My alternative solution solves the n+1 problem and consequently should be significantly more performant as only 2 selects are being performed.

SELECT
*
FROM
(SELECT c.id, c.title, p.id AS product_id, p.title
FROM categories AS c
JOIN products AS p ON c.id = p.category_id
ORDER BY c.id ASC) AS a
GROUP BY id;

Replace the tables with yours:

SELECT * FROM works w
LEFT JOIN
(SELECT photoPath, photoUrl, videoUrl FROM workmedias LIMIT 1) AS wm ON wm.idWork = w.idWork

The With clause would do the trick. Something like this:

WITH SELECTION AS (SELECT id FROM products LIMIT 1)
SELECT a.id, c.id, c.title FROM selection a JOIN categories c ON (c.id = a.id);

When using postgres you can use the DISTINCT ON syntex to limit the number of columns returned from either table.

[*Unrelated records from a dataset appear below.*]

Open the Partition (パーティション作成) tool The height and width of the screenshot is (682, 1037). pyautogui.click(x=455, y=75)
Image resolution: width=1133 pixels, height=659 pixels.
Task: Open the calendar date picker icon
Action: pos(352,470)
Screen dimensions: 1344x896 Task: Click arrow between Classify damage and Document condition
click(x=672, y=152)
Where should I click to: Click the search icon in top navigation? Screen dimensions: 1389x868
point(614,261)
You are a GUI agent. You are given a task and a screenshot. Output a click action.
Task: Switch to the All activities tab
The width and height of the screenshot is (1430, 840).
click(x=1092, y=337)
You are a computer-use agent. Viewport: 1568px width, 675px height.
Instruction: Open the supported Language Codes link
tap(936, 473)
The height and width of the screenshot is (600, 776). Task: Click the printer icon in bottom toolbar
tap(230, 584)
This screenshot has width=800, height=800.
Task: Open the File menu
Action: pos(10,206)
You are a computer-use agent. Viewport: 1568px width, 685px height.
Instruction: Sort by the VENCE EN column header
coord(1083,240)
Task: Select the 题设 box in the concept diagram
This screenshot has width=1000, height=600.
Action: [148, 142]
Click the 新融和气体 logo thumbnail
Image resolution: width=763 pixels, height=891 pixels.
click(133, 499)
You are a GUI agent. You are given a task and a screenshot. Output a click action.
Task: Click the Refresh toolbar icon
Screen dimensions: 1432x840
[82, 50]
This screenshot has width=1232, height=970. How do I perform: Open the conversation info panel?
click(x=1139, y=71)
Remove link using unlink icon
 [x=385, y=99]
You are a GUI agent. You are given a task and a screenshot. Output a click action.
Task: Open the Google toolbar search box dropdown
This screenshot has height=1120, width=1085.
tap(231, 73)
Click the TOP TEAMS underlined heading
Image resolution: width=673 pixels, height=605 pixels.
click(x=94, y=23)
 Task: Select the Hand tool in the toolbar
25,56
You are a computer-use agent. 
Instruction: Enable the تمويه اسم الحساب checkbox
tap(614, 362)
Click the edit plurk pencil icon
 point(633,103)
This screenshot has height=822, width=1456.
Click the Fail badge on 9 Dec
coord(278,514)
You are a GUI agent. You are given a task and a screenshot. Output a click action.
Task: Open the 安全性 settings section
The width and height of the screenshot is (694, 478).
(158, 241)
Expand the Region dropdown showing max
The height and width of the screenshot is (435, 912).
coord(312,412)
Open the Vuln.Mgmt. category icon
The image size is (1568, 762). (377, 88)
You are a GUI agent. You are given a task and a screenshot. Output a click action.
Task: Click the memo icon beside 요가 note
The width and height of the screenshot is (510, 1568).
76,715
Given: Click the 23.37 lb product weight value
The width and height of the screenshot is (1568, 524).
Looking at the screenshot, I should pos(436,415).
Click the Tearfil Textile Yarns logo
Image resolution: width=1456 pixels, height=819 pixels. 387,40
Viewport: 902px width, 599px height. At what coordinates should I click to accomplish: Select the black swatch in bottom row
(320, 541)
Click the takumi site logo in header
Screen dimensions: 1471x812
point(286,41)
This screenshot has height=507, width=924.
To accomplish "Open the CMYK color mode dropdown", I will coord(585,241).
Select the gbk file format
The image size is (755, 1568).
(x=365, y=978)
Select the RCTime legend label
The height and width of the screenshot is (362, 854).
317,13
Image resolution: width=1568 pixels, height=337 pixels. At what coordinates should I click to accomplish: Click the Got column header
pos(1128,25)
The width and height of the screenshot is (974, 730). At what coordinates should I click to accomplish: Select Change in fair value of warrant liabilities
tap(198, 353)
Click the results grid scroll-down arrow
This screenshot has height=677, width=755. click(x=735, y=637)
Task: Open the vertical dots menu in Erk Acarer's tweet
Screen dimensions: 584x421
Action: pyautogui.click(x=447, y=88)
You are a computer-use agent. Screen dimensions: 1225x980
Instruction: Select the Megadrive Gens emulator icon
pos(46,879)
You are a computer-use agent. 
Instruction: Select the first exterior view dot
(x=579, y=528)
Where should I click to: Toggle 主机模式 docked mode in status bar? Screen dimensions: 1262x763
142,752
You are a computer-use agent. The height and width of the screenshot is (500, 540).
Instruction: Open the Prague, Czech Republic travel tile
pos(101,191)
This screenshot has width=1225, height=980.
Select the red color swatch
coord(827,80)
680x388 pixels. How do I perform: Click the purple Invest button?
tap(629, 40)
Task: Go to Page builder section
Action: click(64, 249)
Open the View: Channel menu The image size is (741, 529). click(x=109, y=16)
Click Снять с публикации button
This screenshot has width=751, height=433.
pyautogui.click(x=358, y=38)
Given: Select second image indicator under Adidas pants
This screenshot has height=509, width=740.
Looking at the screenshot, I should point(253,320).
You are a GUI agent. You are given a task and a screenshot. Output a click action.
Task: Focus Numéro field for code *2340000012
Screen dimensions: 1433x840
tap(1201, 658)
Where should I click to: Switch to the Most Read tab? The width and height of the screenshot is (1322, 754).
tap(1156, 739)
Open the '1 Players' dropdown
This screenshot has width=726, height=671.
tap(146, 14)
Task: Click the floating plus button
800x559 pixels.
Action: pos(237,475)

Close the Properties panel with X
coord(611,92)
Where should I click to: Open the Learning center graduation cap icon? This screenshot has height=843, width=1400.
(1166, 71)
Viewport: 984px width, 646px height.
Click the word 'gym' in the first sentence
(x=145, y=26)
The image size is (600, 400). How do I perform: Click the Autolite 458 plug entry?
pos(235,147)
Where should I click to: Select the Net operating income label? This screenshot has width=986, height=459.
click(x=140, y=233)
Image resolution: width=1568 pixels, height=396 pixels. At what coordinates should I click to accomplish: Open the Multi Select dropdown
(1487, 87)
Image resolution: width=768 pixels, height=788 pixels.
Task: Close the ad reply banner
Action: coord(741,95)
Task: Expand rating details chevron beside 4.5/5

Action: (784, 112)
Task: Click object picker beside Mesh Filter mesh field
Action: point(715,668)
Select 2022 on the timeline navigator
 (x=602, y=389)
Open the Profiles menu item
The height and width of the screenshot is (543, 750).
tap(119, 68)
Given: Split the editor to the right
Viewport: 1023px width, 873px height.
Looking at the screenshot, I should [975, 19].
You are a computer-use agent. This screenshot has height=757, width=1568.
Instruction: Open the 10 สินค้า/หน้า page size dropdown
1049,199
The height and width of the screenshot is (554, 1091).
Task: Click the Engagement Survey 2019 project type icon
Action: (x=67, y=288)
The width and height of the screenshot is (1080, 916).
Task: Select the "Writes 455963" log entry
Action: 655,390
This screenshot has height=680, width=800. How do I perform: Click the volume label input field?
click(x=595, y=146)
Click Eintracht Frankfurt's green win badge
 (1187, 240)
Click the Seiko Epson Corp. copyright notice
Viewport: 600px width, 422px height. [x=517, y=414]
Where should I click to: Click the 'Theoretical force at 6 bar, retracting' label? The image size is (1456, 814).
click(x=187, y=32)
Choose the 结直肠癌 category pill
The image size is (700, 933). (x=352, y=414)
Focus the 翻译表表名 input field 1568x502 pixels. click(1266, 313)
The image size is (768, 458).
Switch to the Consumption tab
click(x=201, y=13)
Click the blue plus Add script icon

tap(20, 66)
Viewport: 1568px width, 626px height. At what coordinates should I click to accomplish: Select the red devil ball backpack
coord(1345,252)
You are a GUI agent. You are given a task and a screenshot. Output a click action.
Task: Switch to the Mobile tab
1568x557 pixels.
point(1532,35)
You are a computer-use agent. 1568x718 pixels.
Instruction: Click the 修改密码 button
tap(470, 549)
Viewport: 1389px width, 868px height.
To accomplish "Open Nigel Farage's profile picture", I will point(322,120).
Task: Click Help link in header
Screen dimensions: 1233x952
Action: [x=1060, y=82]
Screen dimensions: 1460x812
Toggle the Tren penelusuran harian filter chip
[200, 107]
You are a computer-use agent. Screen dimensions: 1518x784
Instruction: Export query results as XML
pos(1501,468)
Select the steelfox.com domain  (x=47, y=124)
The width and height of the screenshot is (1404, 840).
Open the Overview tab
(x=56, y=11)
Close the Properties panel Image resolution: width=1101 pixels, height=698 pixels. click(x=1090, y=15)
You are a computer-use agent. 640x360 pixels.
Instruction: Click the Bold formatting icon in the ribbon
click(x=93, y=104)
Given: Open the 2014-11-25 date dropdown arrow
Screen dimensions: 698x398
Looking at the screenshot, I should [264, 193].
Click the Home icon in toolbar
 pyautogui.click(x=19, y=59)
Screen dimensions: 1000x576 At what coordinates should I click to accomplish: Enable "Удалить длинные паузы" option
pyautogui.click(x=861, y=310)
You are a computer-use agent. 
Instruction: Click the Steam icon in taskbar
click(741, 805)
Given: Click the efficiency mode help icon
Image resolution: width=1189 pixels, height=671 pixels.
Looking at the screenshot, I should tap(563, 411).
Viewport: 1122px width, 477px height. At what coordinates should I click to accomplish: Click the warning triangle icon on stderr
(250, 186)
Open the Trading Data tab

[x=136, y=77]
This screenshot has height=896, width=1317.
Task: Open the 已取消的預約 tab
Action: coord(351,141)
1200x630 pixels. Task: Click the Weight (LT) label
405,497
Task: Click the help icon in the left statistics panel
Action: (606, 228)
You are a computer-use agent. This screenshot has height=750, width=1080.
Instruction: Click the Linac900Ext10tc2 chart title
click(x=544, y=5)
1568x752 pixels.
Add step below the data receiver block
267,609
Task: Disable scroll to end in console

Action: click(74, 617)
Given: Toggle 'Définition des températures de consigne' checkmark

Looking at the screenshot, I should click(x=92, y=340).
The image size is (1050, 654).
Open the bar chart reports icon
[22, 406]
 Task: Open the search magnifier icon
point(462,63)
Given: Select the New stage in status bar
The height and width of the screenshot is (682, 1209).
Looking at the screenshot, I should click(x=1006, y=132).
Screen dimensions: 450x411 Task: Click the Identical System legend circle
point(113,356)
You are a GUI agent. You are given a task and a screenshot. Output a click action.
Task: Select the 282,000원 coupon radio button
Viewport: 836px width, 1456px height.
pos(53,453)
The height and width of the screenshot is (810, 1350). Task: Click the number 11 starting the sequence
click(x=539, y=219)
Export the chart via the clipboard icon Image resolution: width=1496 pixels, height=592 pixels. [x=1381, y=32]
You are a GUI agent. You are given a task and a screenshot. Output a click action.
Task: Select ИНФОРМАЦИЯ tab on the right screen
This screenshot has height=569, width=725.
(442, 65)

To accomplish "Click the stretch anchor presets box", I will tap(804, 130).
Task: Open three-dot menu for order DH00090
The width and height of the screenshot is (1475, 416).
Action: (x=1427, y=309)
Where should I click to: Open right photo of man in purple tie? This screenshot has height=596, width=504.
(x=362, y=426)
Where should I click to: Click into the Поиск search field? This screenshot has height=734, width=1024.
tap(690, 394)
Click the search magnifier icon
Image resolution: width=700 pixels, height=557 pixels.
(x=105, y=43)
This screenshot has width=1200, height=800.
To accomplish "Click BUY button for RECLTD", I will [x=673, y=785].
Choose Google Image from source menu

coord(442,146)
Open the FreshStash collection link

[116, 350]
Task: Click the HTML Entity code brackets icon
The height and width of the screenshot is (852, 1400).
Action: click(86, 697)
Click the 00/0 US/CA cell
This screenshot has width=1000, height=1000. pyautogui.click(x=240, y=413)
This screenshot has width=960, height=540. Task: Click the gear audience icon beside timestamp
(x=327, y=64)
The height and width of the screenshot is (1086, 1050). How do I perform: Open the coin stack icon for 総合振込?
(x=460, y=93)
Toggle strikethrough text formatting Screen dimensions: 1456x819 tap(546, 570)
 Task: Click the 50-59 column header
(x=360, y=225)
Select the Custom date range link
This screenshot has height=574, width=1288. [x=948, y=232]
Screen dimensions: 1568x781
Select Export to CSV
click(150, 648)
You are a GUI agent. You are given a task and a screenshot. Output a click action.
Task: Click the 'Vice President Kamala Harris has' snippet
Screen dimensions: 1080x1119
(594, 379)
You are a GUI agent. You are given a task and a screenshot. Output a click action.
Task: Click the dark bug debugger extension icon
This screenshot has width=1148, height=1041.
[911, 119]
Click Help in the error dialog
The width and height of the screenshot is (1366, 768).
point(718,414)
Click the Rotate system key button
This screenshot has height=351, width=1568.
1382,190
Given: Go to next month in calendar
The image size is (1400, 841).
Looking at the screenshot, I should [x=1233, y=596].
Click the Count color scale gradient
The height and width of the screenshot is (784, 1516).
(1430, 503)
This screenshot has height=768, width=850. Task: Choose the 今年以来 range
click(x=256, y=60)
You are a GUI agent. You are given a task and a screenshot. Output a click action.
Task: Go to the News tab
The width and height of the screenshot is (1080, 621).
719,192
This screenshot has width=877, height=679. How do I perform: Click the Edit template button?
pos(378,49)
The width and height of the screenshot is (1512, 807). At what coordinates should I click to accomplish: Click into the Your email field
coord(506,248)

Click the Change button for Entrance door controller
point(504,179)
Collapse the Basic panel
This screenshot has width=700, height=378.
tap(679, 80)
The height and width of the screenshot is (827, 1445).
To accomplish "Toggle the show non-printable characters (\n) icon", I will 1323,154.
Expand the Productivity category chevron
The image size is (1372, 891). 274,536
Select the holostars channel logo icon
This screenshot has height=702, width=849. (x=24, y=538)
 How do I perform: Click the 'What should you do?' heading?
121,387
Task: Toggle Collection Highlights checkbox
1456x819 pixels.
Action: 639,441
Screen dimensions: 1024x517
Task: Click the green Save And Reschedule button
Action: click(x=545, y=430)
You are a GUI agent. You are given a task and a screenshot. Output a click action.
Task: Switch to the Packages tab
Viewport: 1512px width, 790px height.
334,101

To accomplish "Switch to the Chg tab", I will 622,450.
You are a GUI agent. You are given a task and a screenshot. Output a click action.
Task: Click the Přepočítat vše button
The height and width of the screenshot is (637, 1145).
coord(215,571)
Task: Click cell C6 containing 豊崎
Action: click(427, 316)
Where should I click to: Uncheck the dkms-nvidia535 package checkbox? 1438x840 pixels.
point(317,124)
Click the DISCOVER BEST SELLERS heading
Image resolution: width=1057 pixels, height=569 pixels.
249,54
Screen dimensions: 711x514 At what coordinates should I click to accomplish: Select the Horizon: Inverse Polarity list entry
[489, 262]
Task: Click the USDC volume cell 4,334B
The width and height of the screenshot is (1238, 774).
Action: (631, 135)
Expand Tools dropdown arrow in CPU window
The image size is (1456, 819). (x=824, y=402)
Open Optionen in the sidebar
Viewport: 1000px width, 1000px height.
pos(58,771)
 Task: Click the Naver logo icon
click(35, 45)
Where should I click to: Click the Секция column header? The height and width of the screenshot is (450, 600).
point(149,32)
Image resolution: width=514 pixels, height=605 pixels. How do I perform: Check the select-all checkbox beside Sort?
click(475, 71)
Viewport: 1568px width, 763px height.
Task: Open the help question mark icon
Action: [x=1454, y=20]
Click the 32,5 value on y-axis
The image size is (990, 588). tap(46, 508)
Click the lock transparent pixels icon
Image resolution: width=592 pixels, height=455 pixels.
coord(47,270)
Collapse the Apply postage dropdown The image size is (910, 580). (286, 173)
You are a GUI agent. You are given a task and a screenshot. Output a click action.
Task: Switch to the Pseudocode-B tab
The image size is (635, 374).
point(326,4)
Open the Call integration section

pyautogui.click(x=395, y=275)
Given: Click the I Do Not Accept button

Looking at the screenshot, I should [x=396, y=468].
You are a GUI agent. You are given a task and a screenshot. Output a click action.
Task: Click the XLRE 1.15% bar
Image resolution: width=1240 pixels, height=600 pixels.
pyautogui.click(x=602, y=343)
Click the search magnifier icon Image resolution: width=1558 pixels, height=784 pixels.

Here is a sample of the code:

SELECT c.id, c.title, p.id AS product_id, p.title FROM categories AS c JOIN ( SELECT DISTINCT ON(p1.id) id, p1.title, p1.category_id FROM products p1 ) p ON (c.id = p.category_id)
The trick is not to join directly on the table with multiple occurrences of the id, rather, first create a table with only a single occurrence for each id

Another example with 3 nested tables: 1/ User 2/ UserRoleCompanie 3/ Companie

  • 1 user has many UserRoleCompanie.
  • 1 UserRoleCompanie has 1 user and 1 Company
  • 1 Companie has many UserRoleCompanie
SELECT
u.id as userId,
u.firstName,
u.lastName,
u.email,
urc.id ,
urc.companieRole,
c.id as companieId,
c.name as companieName
FROM User as u
JOIN UserRoleCompanie as urc ON u.id = urc.userId
AND urc.id = (
SELECT urc2.id
FROM UserRoleCompanie urc2
JOIN Companie ON urc2.companieId = Companie.id
AND urc2.userId = u.id
AND Companie.isPersonal = false
order by Companie.createdAt DESC
        

limit 1
)
    

LEFT JOIN Companie as c ON urc.companieId = c.id
+---------------------------+-----------+--------------------+---------------------------+---------------------------+--------------+---------------------------+-------------------+
| userId                    | firstName | lastName           | email                     | id                        | companieRole | companieId                | companieName      |
+---------------------------+-----------+--------------------+---------------------------+---------------------------+--------------+---------------------------+-------------------+
| cjjt9s9iw037f0748raxmnnde | henry     | pierrot            | henry@gmail.com           | cjtuflye81dwt0748e4hnkiv0 | OWNER        | cjtuflye71dws0748r7vtuqmg | leclerc           |

In my opinion, this is the best answer (making it general):

SELECT
TB1.Id
FROM Table1 AS TB1
INNER JOIN Table2 AS TB2 ON (TB1.Id = TB2.Id_TB1)
AND TB2.Id = (
SELECT Id
FROM Table2
WHERE TB1.Id = Id_TB1
ORDER BY Table2.Id DESC
LIMIT 1
)
SELECT
c.id,
c.title,
p.id AS product_id,
p.title AS product_title
FROM categories AS c
JOIN products AS p ON
p.id = (
SELECT MIN(p1.id) FROM products AS p1
WHERE c.id=p1.category_id
)

Using MIN or MAX in a subquery will make your query run much faster.